By, Kaitlin Casey, Imagine Development Manager
When someone recently asked me what Father’s Day feels like for me, I paused as I tried to register what, if any, emotions I have toward it. It’s not something I think much about, partly because June is packed with so many birthdays and anniversaries for my family that Father’s Day is muted in comparison. But as I thought about the reason I was being asked – that I had grown up without a father after my father died – I realized why this neutral feeling toward Father’s Day was so strange for me.
When I put myself back in the mindset of being a kid, I remembered that it was a holiday that triggered a storm of emotions and highlighted my loss for me every time it came around.
Had I been a kid during this current pandemic, I would have been glad not to be in school this time of year. Father’s Day was always forced into my view in school when, each June, we’d be asked to make a craft to take home to our fathers. This was always the moment where I felt my loss was on display for everyone to see, and where I was painfully aware of what I didn’t have.
I remember making the long walk to the front of my class in elementary school one year as the students around me were painting rocks for their Father’s Day presents. I had mustered up the bravery to let the teacher know, quietly, that I could not work on mine, since I didn’t have a father. She smiled back at me and told me that I could make one for a father figure in my life, such as a grandfather or an uncle.
I didn’t know how to speak up against a person in authority to let them know that this didn’t feel right to me, so I made the equally long walk back to my desk, feeling embarrassment and resentment. I leaked quiet tears as I worked on the project, wanting to simply get through the rest of the school day and go home.
Later, my mom nudged me to go up to my uncle, who was staring up at a full moon in his front yard, presumably thinking about my father. He was moved by the gift, and we stood there, with his arm around my shoulder, staring at the moon. There were many times, when I was younger, that I served in that role, moving grown men to tears in how much I resembled my father, the friend or brother that they lost. It felt a bit like my duty to patiently wait there, smiling, as they looked at me and mourned.

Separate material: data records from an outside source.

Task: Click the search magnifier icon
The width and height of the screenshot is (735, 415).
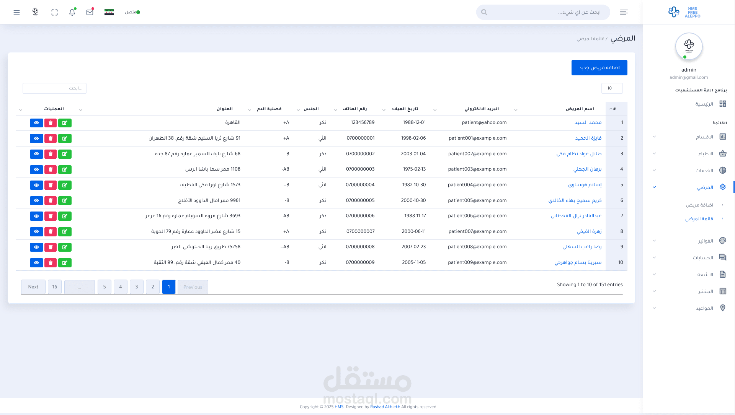Action: pos(484,12)
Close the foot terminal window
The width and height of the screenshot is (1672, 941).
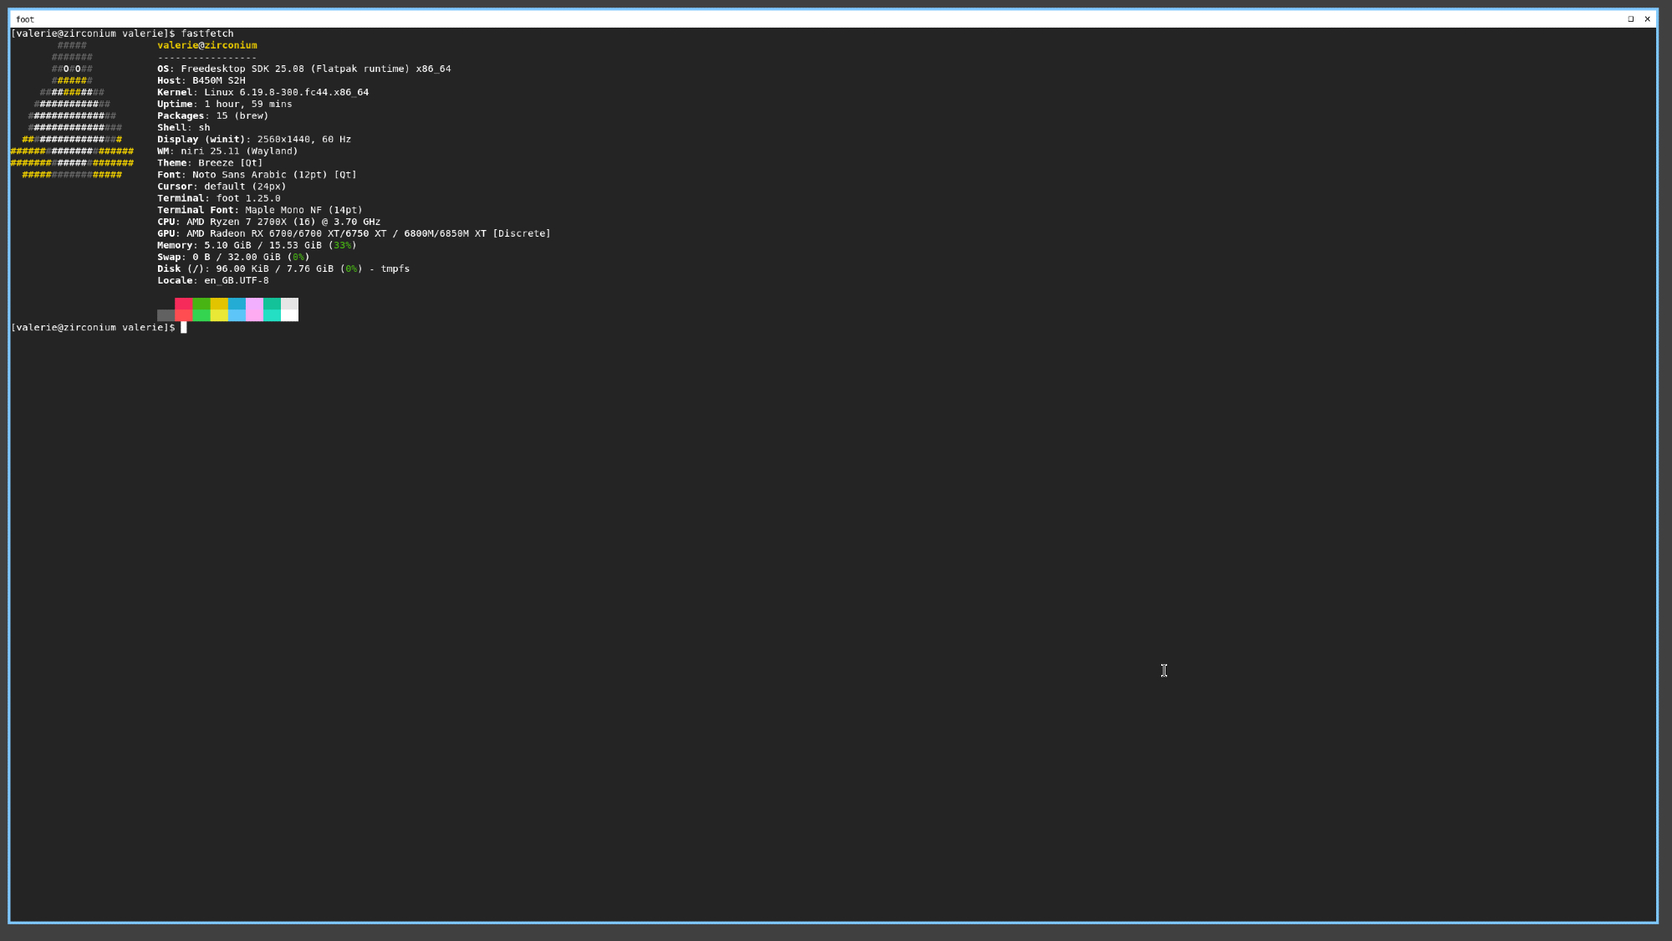[1647, 18]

The next year, my brother made the same art project for Father’s Day and came up with his own recipient for the rock: my mom, who served as both parents for us. I remember wishing I had thought of that, as that would have been the better fit for me, too.
In my memory, my mom later asked that I not be forced to make art projects for Father’s Day at school. The adults in my life encouraged me to do it for the right reasons, but they were never the right reasons for me.
As an adult, I’m grateful for the fathers in my life, mainly my incredible husband and father-in-law, that I have to celebrate. And I’m grateful for those feelings of neutrality that I now have for a holiday that once held so much power over me.